The Universe as we know it is occupied in transmitting energy. The amount seems inexhaustible and indestructible. It rolls on interminably, discharging warmth and light into blank spaces; and, whenever worlds have formed, getting tangled up in a thousand shapes and sputtering mightily as it finds its complicated way out through them.
A living creature has an elaborate system of receiving and discharging energy, more elaborate as the life-form grows higher.
Force in inorganic matter has a simple channel, varying the monotony by occasional explosions. Force in the vegetable world is freer and learns new tricks—building tall trees and flaming out in blossoms. Force in the animal kingdom has wider range; these life-forms can do more things. They have more ways to express energy, and more ways to receive it. With special senses tuned to catch various vibrations, they respond to light, heat, and sound, to touch, taste, and smell; their impressions are varied and their expressions equally so.
Here enters Consciousness, with its extremes of Pleasure and Pain; the director of action, but not its cause. This complex engine, receiving so many impressions, transmitting so many expressions, must feel, because it acts; must act, because it feels. An Action is a consciously directed expression of energy. A Sensation is a consciously recorded impression of energy. Both sensation and action, if normal, are pleasurable—the conscious transmission of energy is joy.
The pleasure in sensation increases in proportion to the extent and delicacy of the sensorium. The pleasure in action increases in proportion to the extent and delicacy of the executive mechanism. Pain, of course, is proportionate to pleasure at any stage; meaning only abnormal use of the same nerves, but the higher the development of the organism the greater its ability to avoid pain.
The course of evolution has been to develop more and more complicated instruments for the transmission of energy. Society, as the highest life-form, is the most exquisitely complex of all; it has a sensorium far larger, and more subtly sensitive, and an executive apparatus commensurate; it has a degree of consciousness highest of all, and a proportional capacity for joy and ability to avoid pain.

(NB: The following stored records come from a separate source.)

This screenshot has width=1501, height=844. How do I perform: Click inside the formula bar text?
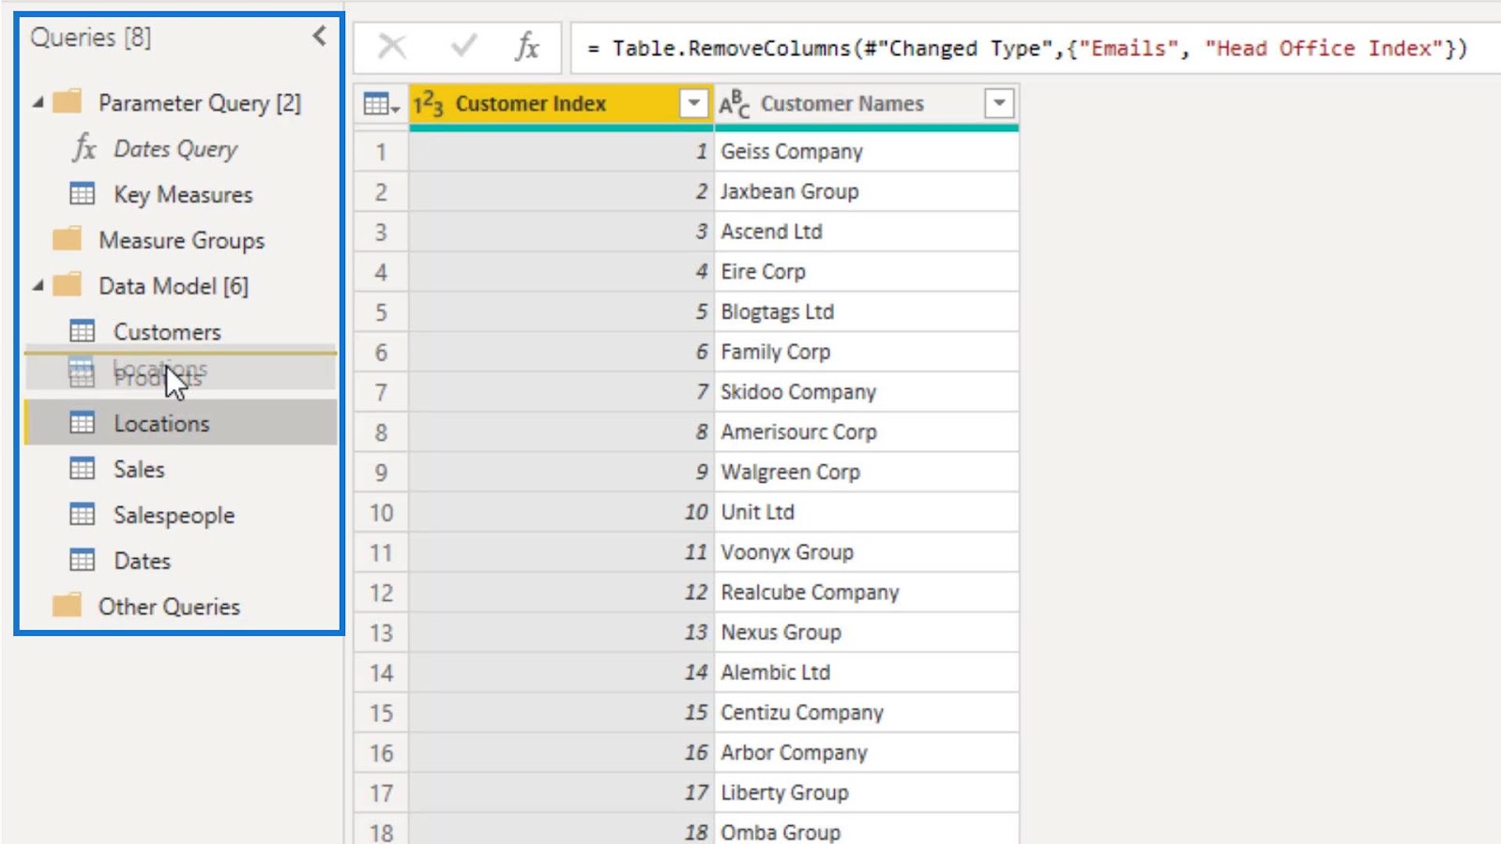coord(1027,48)
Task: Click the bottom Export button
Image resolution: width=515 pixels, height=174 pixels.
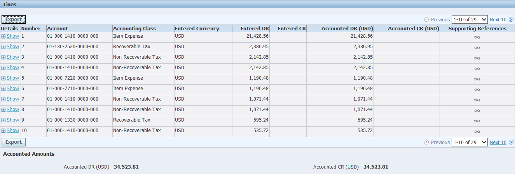Action: coord(14,142)
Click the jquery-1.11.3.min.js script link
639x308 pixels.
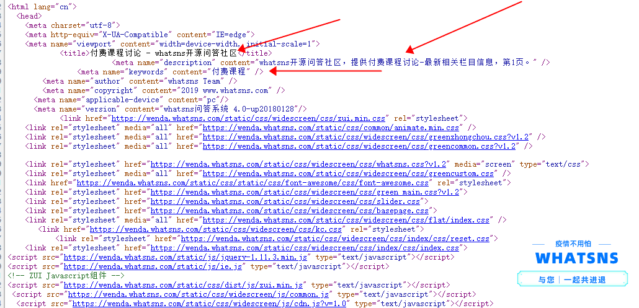point(185,257)
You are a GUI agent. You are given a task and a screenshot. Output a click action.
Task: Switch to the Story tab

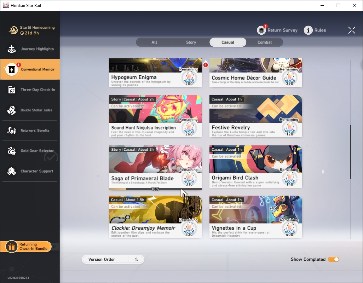[191, 42]
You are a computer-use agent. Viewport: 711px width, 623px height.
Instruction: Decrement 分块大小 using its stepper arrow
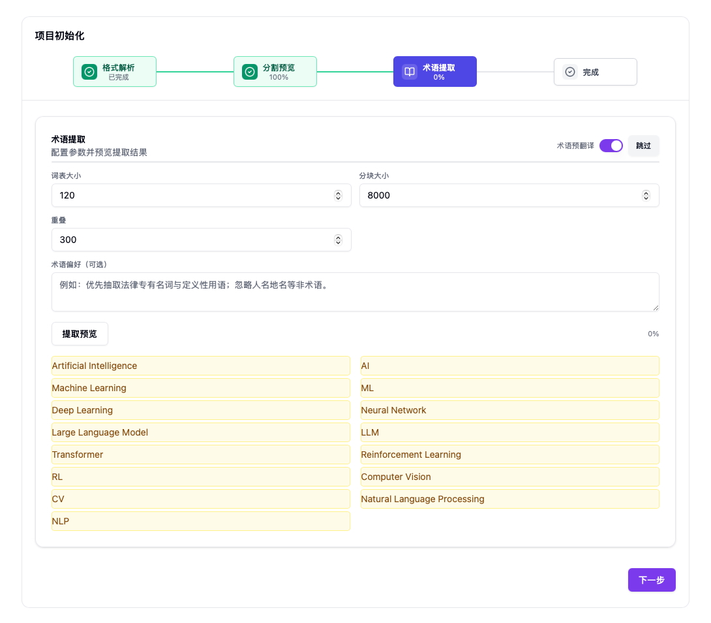click(x=646, y=198)
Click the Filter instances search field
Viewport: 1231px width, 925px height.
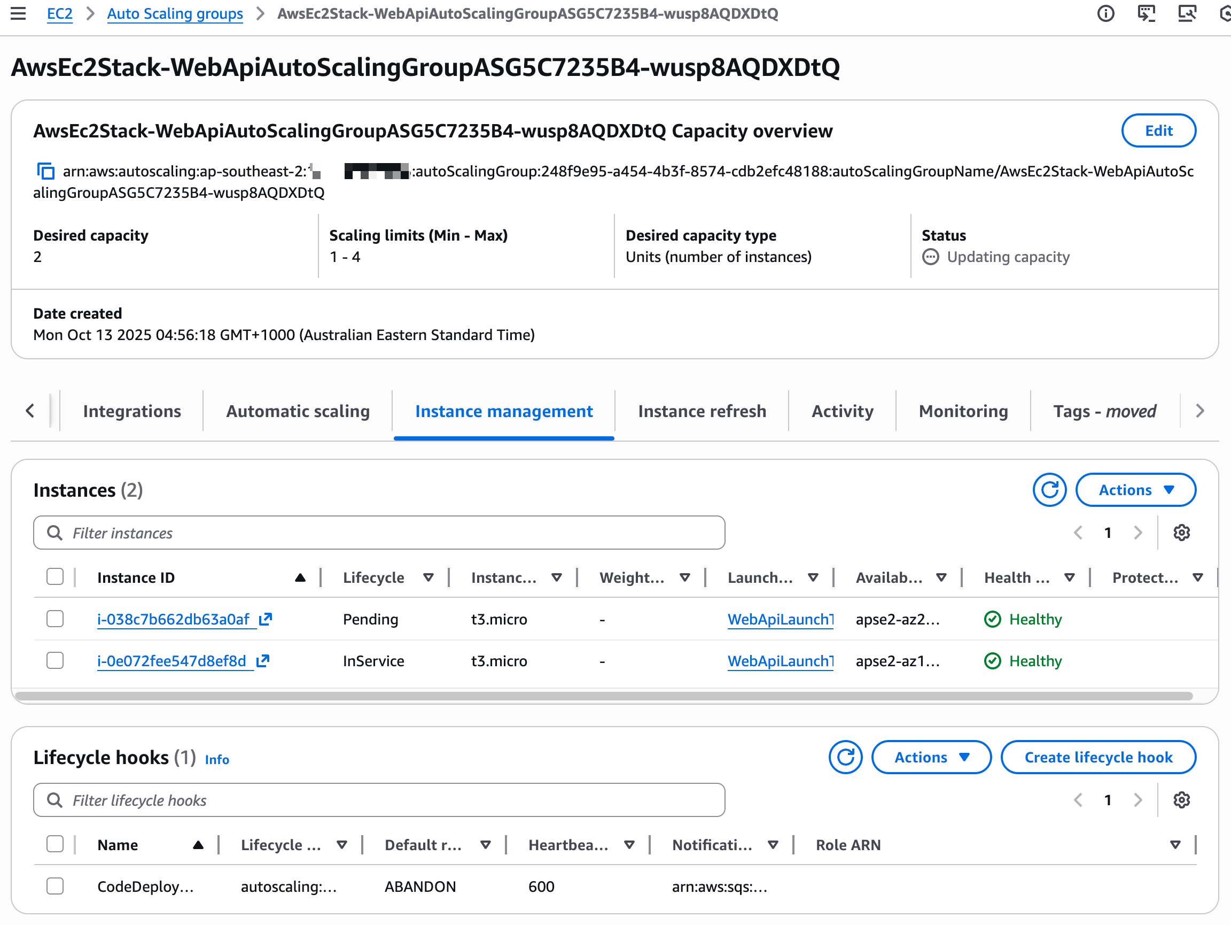378,532
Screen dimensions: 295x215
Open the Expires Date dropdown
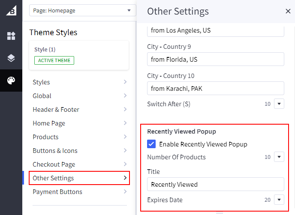click(x=279, y=200)
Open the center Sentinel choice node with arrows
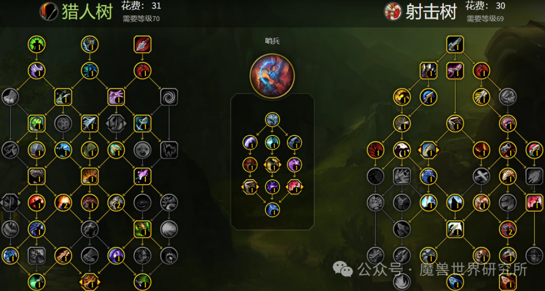The image size is (545, 291). [x=272, y=165]
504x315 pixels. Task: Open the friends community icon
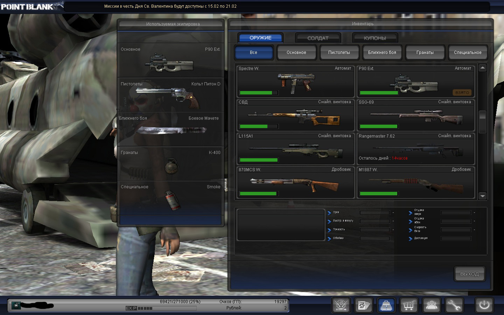tap(432, 305)
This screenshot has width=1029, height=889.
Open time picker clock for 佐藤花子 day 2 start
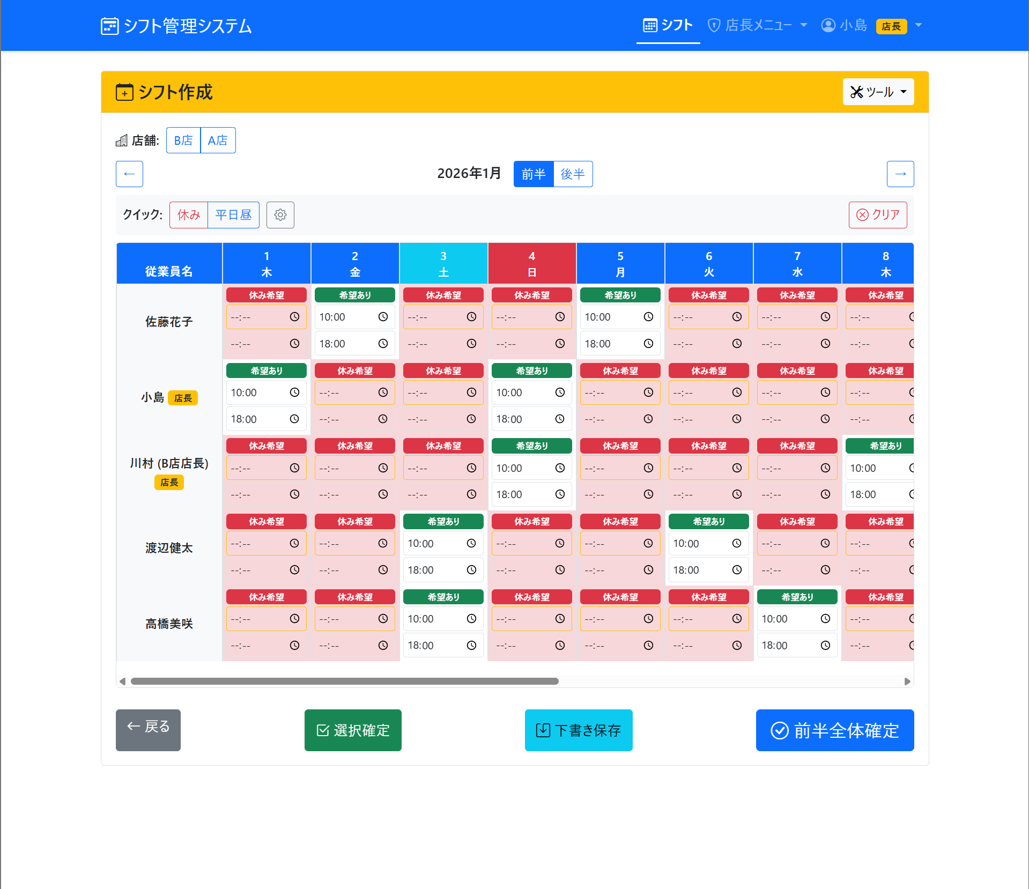383,317
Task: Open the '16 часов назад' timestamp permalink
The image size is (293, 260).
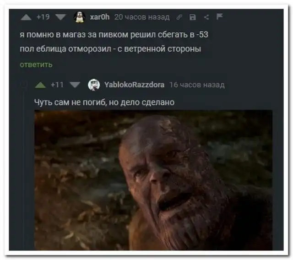Action: pos(197,85)
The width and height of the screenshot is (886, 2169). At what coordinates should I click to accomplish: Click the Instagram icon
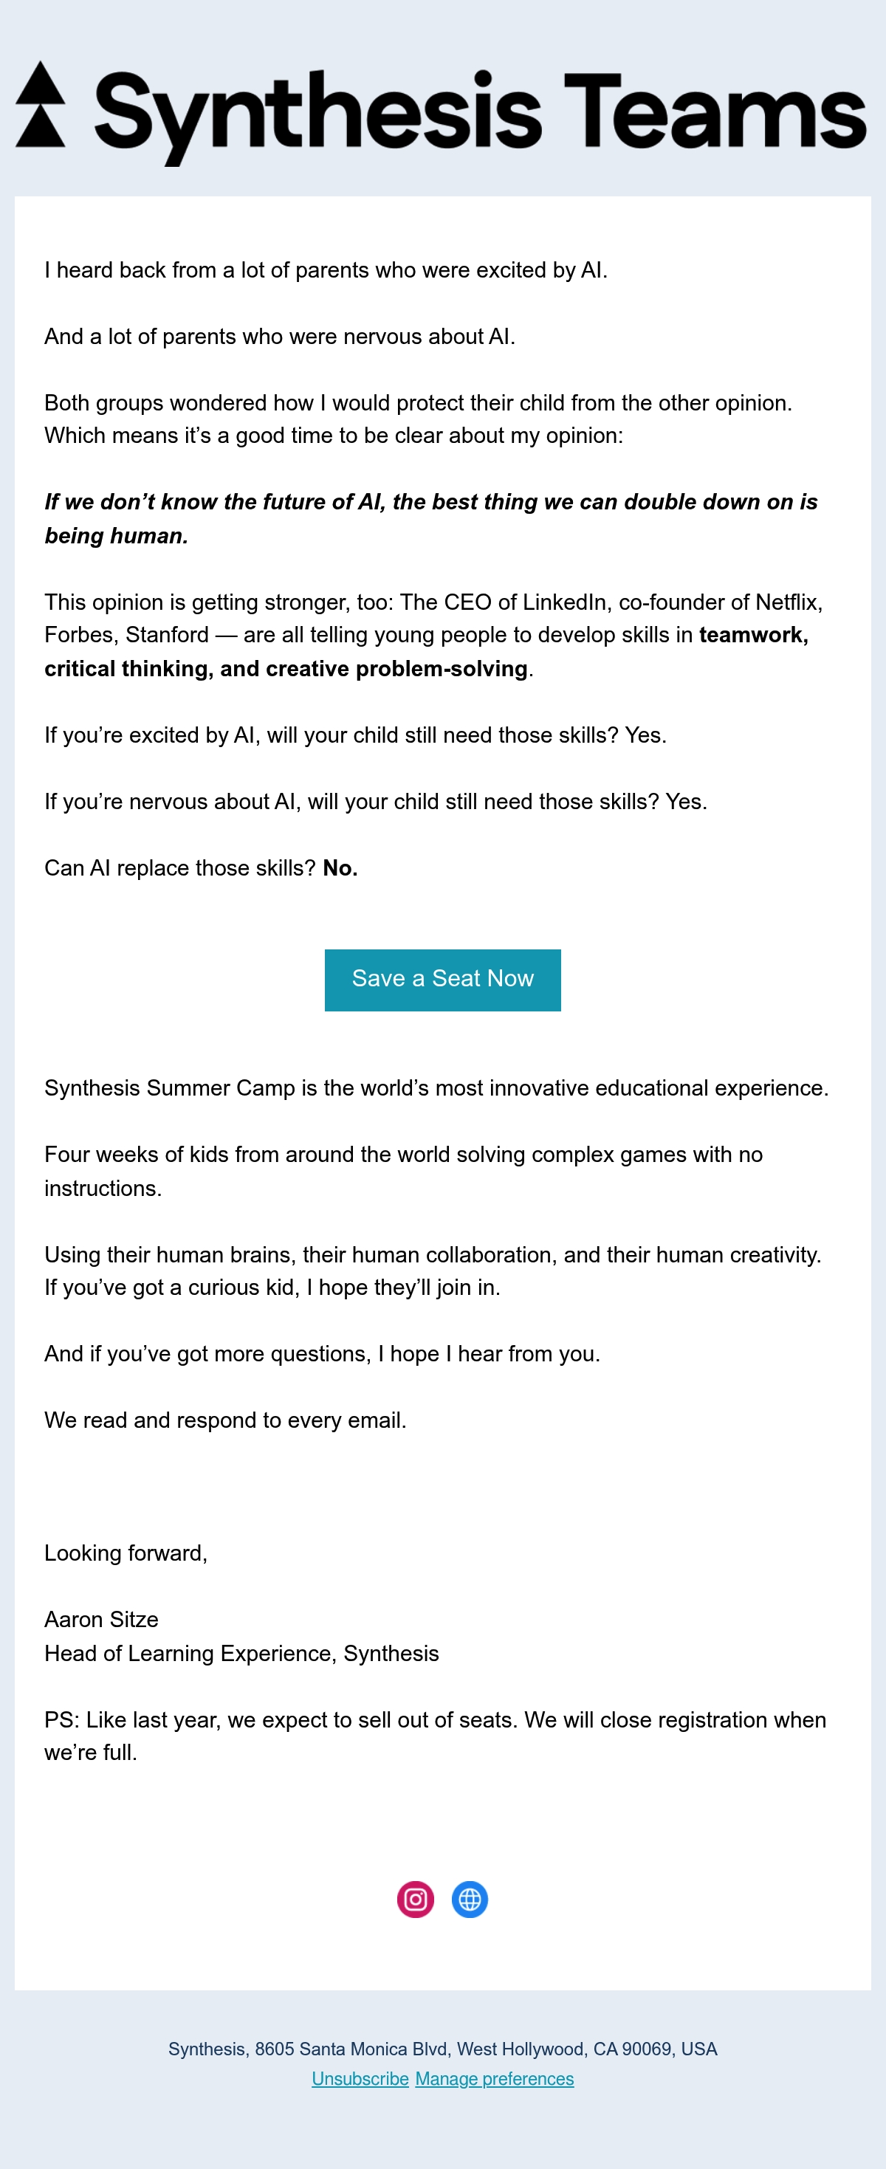(415, 1899)
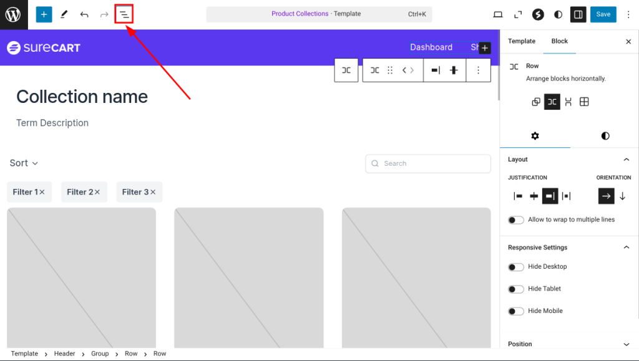This screenshot has width=639, height=361.
Task: Open the Sort dropdown
Action: tap(24, 163)
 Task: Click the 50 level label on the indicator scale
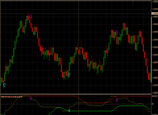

This social transmission of energy is Work. The forces of the universe flowing through humanity come in by all our highly cultivated powers of perception, and come out in our beautiful profusion of creative activities—in work. The conscious transmission of energy reaches in us a transcendent height of pleasure by virtue of our co-ordinate action. There is larger joy in “team-work” than in the individual play. The pleasure of dancing in companies, or the rhythmic motions of a drill, is not confined to those particular activities; but, in normal conditions, inheres in all smoothly co-operate exercise. The reasons why we do not feel it in those exercises we call work are not inherent, but purely associative; or else due to accompanying conditions of a painful nature.
Normal conditions of human work require, first, that the worker shall be well nourished physically and socially, well educated to his fullest height of ability, and well-placed in the work he likes best and does best—(these two being identical). A worker, so placed, is in no way overtaxing his own energy, but is merely giving expression to the social energy, and finds in that process an exhaustless joy. We are so used to consider work as a drain upon the strength of the individual—and indeed in our artificial conditions it so often is—that we may not at first appreciate the nature of this fund of social energy.
Let us observe its development, comparing the power at the disposal of a member of society with that of an individual animal. An individual animal is a mechanism adapted to the performance of certain activities, urged thereto by certain stimuli, and governed therein by certain instincts, and, perhaps, concepts. The activities of the animal are limited, of course, by his executive machinery; he has only the tools that grow on him.
These are ingenious and reasonably effective, but their development is slow, requiring many generations of heartless “elimination of the unfit” to gradually evolve the fit. If his claws are not good enough, he dies, those having somewhat better claws survive; slowly the claws improve. He cannot in one lifetime invent and manufacture better claws, but has to be tediously and expensively “selected,” the whole beast sacrificed to the defective claw.